(WHAT THIS TASK INVOLVES):
Search the records below for the word "computer". Copy each line where it occurs.

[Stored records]
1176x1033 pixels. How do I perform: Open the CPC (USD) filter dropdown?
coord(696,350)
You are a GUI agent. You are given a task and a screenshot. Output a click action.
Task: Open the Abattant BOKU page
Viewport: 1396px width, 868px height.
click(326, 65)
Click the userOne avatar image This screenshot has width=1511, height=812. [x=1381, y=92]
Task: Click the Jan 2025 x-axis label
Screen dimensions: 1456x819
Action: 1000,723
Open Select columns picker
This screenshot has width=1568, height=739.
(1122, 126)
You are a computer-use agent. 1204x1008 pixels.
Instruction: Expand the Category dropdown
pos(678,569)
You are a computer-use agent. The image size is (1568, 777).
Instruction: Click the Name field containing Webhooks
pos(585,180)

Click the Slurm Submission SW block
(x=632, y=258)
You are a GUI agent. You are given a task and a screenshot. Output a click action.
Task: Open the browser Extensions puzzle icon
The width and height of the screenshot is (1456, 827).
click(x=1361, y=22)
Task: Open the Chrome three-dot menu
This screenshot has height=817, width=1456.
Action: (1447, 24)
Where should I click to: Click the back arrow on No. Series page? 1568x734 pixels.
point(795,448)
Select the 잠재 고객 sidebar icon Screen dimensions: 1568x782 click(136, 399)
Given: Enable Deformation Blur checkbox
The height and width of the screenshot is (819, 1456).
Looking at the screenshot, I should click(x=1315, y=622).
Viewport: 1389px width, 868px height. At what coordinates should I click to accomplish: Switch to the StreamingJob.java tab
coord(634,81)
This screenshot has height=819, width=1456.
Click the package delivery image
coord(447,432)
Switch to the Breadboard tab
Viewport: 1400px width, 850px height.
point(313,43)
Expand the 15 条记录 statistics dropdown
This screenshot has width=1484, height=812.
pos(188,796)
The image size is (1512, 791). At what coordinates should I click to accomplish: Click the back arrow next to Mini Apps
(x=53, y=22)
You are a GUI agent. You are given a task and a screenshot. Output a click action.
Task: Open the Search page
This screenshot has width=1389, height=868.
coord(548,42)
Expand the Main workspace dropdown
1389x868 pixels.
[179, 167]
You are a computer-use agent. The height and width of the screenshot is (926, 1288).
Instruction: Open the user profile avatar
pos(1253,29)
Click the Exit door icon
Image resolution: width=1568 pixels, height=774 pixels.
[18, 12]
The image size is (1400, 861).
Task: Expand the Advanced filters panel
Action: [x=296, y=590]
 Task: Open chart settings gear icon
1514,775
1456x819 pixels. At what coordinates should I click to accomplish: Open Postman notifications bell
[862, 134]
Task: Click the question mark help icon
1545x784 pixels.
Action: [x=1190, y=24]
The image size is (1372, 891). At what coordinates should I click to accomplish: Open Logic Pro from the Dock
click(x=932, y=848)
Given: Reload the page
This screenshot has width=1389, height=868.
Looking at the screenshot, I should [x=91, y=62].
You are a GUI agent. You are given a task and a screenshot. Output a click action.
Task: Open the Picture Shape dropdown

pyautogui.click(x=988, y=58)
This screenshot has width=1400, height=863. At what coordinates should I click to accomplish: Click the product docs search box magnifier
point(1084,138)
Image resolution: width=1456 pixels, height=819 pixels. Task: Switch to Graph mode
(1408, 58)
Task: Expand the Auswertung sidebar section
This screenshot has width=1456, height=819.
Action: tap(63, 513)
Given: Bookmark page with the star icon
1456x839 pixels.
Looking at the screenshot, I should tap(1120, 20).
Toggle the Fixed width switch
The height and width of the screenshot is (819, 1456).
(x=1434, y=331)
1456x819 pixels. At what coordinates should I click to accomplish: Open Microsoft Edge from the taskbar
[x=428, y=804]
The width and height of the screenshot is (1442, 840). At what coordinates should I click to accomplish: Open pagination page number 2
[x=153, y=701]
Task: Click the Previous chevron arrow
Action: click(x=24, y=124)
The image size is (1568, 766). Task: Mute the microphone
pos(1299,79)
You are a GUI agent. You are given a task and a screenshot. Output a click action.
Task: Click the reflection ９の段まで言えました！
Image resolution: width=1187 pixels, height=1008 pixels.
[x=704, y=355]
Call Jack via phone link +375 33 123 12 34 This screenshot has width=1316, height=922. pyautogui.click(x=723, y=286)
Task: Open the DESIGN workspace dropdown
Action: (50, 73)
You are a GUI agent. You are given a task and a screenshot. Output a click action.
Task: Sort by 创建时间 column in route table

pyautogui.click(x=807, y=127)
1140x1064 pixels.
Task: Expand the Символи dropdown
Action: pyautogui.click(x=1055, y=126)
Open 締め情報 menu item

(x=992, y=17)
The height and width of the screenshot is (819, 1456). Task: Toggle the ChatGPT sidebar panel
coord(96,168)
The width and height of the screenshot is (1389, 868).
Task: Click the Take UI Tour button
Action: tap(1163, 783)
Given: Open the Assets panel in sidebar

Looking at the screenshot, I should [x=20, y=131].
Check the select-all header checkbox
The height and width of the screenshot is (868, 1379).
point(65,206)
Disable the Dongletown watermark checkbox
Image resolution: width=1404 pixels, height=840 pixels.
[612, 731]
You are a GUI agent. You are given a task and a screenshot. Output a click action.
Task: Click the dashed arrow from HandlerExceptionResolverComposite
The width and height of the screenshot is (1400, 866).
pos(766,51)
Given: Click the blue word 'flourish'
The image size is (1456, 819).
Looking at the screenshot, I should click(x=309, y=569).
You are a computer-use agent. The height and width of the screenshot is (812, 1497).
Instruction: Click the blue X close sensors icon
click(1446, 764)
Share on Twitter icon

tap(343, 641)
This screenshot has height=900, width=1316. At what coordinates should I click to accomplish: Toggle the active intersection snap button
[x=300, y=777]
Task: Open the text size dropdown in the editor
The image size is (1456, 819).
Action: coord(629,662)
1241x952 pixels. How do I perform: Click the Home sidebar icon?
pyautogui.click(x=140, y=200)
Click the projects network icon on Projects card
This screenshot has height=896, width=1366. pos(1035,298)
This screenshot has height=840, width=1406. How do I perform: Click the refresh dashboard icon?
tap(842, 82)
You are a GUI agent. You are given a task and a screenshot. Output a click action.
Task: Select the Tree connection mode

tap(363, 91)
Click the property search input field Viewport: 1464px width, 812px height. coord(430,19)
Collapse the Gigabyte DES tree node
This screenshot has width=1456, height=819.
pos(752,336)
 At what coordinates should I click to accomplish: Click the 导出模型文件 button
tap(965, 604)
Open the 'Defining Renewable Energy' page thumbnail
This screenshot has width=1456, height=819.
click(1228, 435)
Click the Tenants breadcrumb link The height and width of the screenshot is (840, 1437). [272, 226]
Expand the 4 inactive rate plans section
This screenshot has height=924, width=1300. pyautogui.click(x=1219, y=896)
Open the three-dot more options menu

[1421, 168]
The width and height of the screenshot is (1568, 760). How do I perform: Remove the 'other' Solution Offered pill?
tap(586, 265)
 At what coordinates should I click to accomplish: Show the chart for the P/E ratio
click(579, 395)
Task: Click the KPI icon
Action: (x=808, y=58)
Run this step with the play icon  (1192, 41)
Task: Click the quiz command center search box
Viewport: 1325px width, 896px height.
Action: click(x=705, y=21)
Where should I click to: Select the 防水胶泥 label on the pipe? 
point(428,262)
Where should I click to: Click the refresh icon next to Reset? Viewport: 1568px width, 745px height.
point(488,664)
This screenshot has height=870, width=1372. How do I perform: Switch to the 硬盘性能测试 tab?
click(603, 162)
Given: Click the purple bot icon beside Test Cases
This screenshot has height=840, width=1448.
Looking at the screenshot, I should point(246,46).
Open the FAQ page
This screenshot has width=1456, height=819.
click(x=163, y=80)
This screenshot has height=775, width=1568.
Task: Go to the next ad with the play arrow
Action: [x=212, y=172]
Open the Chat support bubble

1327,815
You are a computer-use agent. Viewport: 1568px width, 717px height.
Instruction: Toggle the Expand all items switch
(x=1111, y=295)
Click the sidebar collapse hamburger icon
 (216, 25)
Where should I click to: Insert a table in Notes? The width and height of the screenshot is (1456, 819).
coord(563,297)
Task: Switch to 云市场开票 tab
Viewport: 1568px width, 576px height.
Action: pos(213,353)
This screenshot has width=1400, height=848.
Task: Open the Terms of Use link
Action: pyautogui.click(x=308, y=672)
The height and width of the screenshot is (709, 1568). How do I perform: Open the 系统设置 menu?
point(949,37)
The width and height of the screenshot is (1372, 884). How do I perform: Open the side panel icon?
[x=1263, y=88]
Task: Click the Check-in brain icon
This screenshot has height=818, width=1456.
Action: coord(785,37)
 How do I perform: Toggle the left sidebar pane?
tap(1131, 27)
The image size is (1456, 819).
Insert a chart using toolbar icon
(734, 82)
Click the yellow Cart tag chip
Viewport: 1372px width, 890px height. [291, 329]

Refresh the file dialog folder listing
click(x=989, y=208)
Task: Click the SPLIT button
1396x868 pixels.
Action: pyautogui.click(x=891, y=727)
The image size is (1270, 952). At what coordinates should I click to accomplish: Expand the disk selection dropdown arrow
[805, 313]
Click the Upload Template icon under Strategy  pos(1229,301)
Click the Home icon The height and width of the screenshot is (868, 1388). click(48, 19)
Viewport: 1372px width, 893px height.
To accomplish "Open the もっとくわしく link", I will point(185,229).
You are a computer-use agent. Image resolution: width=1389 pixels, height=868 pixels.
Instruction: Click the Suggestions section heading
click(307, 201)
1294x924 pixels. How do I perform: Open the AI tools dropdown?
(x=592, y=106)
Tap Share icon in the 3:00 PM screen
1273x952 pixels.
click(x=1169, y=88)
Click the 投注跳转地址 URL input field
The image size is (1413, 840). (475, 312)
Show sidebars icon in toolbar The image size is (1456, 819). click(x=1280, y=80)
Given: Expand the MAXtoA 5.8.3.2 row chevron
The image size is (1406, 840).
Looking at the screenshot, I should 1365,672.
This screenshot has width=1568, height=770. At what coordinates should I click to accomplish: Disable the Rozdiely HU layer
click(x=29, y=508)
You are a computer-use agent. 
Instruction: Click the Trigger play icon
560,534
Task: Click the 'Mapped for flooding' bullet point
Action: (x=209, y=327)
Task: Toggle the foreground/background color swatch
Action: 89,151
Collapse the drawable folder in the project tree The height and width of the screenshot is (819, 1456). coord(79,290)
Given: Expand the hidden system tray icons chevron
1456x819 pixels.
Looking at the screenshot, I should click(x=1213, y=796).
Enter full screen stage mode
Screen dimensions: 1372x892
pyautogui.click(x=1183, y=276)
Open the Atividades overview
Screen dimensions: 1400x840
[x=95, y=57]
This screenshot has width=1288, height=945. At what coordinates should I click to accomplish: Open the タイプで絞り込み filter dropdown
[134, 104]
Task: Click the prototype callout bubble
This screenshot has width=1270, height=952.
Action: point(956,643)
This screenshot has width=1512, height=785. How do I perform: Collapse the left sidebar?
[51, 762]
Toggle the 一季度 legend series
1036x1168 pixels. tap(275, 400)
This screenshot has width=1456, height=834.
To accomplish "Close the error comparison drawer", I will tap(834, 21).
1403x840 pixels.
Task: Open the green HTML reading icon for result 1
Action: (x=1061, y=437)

(FINISHED EXERCISE):
You are a computer-use agent. 1204x1008 pixels.
You are a computer-use agent. The image size is (1568, 777).
You are a computer-use agent. The height and width of the screenshot is (926, 1288).
You are a computer-use agent. The height and width of the screenshot is (812, 1497).
You are a computer-use agent. Viewport: 1568px width, 717px height.
You are a computer-use agent. Image resolution: width=1389 pixels, height=868 pixels.
You are a computer-use agent. 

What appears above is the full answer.